Accusé de violences intrafamiliales, Alexandre Rossi, l'ex-procureur de la République de Cahors, est jugé aujourd'hui, vendredi 1er août. Une peine de deux mois avec sursis avait été requise contre lui, au mois de juin.
L’ex-procureur de Cahors, Alexandre Rossi, poursuivi en correctionnelle pour des violences intrafamiliales connaîtra son sort ce vendredi 1er août, au tribunal de Montauban (Tarn-et-Garonne).
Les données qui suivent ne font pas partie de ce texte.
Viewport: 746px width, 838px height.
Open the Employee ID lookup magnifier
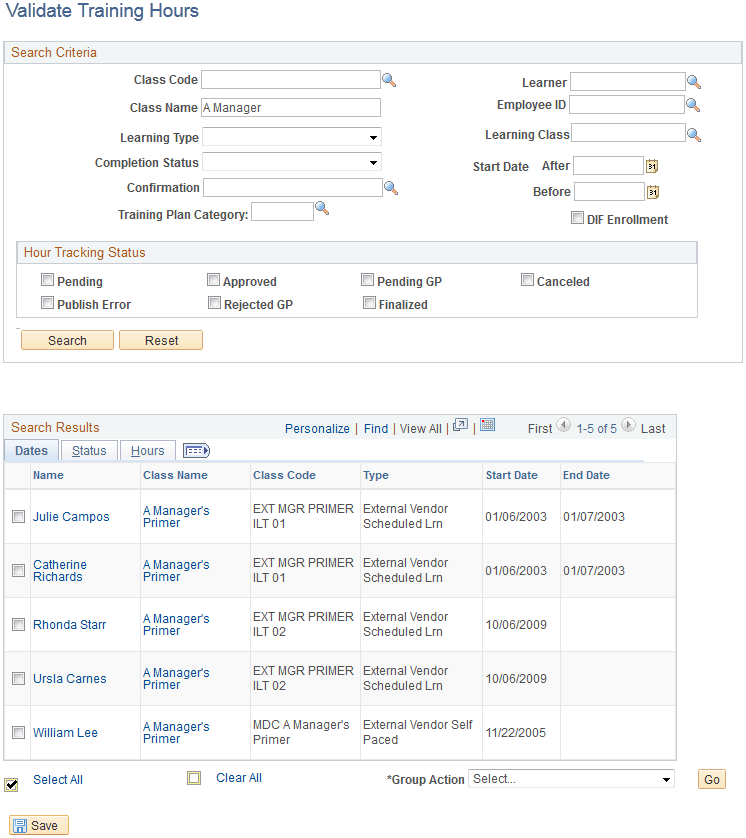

Pour rappel, au mois de juin, une peine de deux mois de prison avec sursis, assortie d’un stage de parentalité, avait été requise.
Le procureur de la République du Tarn-et-Garonne, Bruno Sauvage, a estimé que dans ce «dossier difficile», il existait «suffisamment d’éléments à charge» contre son collègue du parquet, permettant de le condamner pour violences à l’égard de son épouse et l’un de ses enfants.
«Je ne suis pas le meilleur mari, je ne suis pas le pire», s’était défendu l’accusé.
Présente au procès, la femme d’Alexandre Rossi, à l’origine de la plainte, avait confié ne pas regretter son geste, «pour protéger (s)es enfants», et parce qu’elle se sentait «menacée».
Un «pervers narcissique» qui se prenait «pour Brad Pitt»
Ayant exercé comme infirmière libérale et se présentant au tribunal comme une influenceuse, elle a décrit son mari comme un «pervers narcissique», lui reprochant en particulier deux épisodes de brutalité au cours de disputes.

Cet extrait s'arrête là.